The blind spots are period-typical and therefore instructive. Women are functionally absent from the narrative's power structures. The geopolitics are Cold War in a trench coat — "the Republic of Free Algeria," generals with suspicious loyalties, espionage conducted with gadgets that feel like they were requisitioned from UNCLE headquarters. Information technology barely exists; Bravais's enhancements are biomechanical, not computational. There is no internet, no surveillance capitalism, no data economy. The idea that the real harvesting of minds might happen not through alien surgery but through voluntary attention capture — that billions would offer up their cognitive labor for free, daily, to systems that reshape their behavior — was not available to Laumer. His demons had to use scalpels. Ours use feeds.

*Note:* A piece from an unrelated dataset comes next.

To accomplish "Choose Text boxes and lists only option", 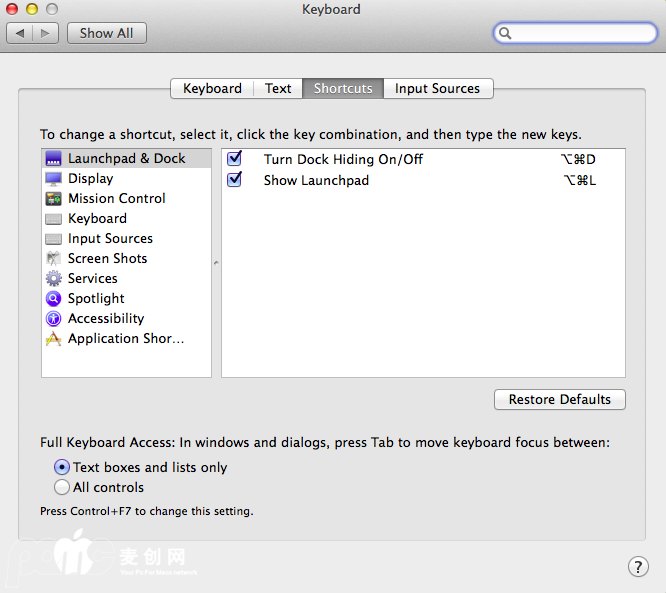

Within the corpus of military science fiction, the novel sits at a hinge point between the competence-worship of Heinlein and the body-horror transhumanism that would later flourish in writers like Peter Watts and Richard Morgan. Laumer took from Heinlein the unflappable protagonist and the faith that training plus willpower equals survival. He gave to his successors the nightmare of involuntary posthumanism — the idea that enhancement might be something done *to* you rather than *for* you, and that the enhanced state might be indistinguishable from slavery. The Bolo stories, Laumer's other major legacy, explore the same territory from the machine's side. *A Plague of Demons* is the version where the machine looks inward and finds a man screaming. That image has not lost its charge. If anything, as we build systems that simulate reasoning without (we assume) experiencing it, the question of what it would mean to be a mind trapped in a mechanism it cannot control has become less speculative and more diagnostic.

The question the book raises now, which it could not have raised in 1965 or even 2003: if we can no longer reliably distinguish between a human mind coerced into serving an alien optimization process and a human mind that has been gradually, voluntarily reshaped by algorithmic systems to serve ends it did not choose — what exactly is the difference between Bravais in his tank and the rest of us in ours?